Forrester’s “Zero Trust” security model could help prevent insider attacks and eliminate trustless external networks.
The increased use of virtualization in production environments and the rising number of cloud computing services are turning the traditional network security model upside down, according to a network security expert and industry analyst.
John Kindervag, a senior analyst with Forrester Research Inc. said the hierarchical, three-tier architecture in which the core of the network is surrounded by the access layer and the edge is not going away anytime soon. But the traditional model needs an overhaul, he said.
Kindervag shed light on his vision last month at Forrester’s Security Forum in Boston. Under the new network strategy, networks are designed from the inside out. The redesign will help company’s embrace what Forrester calls the Zero Trust security model in which access control is strictly enforced and all traffic –- inbound and outbound — is thoroughly inspected.
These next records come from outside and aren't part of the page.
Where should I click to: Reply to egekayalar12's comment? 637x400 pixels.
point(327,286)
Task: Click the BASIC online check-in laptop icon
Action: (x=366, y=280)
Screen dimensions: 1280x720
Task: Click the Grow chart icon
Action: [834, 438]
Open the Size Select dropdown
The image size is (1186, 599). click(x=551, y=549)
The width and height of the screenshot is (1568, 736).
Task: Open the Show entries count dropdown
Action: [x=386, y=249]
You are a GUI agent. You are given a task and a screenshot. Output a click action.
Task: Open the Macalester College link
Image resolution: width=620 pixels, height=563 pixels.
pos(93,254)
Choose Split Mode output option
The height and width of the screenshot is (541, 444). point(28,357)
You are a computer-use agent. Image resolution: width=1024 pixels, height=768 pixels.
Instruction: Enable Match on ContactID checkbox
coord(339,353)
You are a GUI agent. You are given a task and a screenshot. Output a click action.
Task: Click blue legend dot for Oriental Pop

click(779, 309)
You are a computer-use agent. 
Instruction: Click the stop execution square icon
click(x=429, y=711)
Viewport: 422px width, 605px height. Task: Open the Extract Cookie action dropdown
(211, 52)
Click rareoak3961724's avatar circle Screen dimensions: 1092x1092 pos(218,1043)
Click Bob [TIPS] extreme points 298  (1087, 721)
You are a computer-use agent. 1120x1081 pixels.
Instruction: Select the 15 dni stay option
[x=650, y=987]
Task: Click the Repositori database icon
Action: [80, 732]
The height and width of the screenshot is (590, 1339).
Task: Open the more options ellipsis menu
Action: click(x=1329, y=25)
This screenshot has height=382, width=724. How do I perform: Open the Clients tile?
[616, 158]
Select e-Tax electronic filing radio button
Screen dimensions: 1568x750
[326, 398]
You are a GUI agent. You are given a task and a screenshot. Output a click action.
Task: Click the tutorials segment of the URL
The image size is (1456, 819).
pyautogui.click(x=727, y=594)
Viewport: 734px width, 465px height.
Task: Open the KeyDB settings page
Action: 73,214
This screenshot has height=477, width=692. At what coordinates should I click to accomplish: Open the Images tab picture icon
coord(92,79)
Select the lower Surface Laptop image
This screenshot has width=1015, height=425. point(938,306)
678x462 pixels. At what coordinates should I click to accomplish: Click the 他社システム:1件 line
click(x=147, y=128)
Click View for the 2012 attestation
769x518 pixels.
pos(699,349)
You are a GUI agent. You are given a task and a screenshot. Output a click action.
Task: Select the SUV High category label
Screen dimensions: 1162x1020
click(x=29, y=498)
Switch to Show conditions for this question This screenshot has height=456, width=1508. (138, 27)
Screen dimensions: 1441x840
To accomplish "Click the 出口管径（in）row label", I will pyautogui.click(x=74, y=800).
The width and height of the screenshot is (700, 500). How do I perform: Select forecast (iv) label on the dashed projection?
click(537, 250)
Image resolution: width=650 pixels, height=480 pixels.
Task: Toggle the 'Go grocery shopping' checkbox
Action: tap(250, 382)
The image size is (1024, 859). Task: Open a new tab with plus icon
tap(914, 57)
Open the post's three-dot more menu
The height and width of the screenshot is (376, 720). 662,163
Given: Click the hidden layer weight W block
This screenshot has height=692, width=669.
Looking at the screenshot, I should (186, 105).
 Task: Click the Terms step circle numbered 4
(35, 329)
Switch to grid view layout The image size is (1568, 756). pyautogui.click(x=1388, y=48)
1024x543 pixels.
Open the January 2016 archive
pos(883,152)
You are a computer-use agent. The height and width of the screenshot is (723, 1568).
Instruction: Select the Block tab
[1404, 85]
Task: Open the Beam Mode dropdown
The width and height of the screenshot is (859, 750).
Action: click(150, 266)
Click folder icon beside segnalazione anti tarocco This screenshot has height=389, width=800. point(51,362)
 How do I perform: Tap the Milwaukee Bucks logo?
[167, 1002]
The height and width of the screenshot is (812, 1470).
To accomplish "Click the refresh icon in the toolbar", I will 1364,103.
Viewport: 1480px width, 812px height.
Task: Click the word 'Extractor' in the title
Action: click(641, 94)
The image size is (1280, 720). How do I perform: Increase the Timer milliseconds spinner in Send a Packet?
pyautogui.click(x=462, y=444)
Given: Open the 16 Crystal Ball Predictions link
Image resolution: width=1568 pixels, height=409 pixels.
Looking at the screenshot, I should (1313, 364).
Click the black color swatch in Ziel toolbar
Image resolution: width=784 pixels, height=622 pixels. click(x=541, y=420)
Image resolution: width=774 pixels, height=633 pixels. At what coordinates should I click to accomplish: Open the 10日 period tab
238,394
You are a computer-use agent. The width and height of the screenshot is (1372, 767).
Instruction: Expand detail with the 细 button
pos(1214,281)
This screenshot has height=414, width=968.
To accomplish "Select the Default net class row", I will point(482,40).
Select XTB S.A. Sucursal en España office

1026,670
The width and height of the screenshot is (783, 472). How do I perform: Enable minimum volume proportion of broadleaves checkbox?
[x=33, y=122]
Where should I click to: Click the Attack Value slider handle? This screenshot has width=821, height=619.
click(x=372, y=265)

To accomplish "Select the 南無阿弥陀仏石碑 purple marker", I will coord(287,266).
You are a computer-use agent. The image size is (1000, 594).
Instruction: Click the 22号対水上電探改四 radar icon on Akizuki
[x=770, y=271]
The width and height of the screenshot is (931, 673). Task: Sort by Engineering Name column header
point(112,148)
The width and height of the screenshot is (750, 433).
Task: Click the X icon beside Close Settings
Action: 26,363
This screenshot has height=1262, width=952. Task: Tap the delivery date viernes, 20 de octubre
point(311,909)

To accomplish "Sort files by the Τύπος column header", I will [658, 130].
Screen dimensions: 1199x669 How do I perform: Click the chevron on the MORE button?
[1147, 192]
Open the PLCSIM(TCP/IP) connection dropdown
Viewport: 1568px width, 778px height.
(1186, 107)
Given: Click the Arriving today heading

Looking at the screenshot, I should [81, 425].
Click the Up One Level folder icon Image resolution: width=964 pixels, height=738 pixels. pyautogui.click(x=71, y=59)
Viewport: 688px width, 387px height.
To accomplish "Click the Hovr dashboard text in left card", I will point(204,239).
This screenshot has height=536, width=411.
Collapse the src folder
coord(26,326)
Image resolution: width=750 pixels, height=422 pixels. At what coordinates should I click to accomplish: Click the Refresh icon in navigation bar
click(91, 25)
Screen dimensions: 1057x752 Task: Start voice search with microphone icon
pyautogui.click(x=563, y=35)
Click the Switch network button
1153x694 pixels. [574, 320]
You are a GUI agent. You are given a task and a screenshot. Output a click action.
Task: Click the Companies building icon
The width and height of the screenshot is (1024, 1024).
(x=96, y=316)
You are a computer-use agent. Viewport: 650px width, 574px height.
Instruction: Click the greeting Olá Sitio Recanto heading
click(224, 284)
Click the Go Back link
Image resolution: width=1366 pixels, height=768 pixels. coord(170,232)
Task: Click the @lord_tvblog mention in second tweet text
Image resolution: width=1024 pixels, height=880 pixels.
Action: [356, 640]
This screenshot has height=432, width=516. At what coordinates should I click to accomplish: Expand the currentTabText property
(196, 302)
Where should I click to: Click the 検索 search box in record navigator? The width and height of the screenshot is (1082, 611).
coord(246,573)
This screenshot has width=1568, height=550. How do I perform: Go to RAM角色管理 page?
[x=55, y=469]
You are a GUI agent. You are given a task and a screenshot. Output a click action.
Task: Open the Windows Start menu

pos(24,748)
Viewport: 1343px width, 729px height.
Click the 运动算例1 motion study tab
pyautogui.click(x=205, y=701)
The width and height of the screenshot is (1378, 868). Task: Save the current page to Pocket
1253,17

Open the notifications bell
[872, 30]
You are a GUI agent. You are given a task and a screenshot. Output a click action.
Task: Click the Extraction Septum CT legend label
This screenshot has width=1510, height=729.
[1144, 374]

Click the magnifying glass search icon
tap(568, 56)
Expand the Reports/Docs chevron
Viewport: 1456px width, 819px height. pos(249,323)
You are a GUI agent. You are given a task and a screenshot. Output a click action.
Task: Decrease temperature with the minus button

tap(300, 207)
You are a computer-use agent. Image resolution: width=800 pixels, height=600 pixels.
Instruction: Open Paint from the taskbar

“Trust is a fundamental problem in information security today,” Kindervag said. “We can change our networks, make them simpler, more secure, more compliant and even cost less.”
Kindervag believes malicious insider attacks and the threat of accidental data leakage could be reigned in under the Zero Trust model, but in order to embrace the model completely, traditional network security needs to change.
The redesign starts with a black box or network segmentation gateway that can handle high speeds – up to 10G interfaces. The gateway acts like a UTM appliance, but it does much more than provide firewall, antispam and content filtering features. It can add data leakage prevention capabilities, intrusion prevention and encryption to the network, he said. Everything running on the network is plugged into one of the 10-gigabit interfaces. Multi-core processing and better cheaper network processors has made inspection of traffic at high speeds much more efficient, he said.
Each network area that is plugged into the 10G interface is built as a micro core and perimeter (MCAP) and functions as a mini core switch with its own perimeter built into it. All traffic to and from each MCAP is inspected and logged. This is where network analysis and visibility tools will be used to do network behavior analysis and discovery. The tools can enable increased visibility into the network and provide more effective discovery flow analysis and forensics capabilities to network security pros.
Kindervag said the new model is compliant by default. For example, wireless networks are compliant by default because they are built as an MCAP with an outer perimeter and a firewall embedded into the fabric. “The wireless access point can never be bridged to the network core,” he said.
It could take years before enterprises completely embrace the network model, Kindervag said, adding that it is far from being a solidified concept. It needs to evolve and be further developed and then thoroughly tested by enterprises.
He urged those in attendance to start with smaller projects. Companies can begin by attaching the model to the existing network. For example, a segmented network used for credit card data can be built using the zero-trust concept and extended overtime, he said.
“There are opportunities in the network world to embed security directly into the network,” he said. “With cloud computing and virtualization, we’re’ in the middle of all these drivers for network refreshes … The old model was designed when we had 10 MB not 10G speeds.”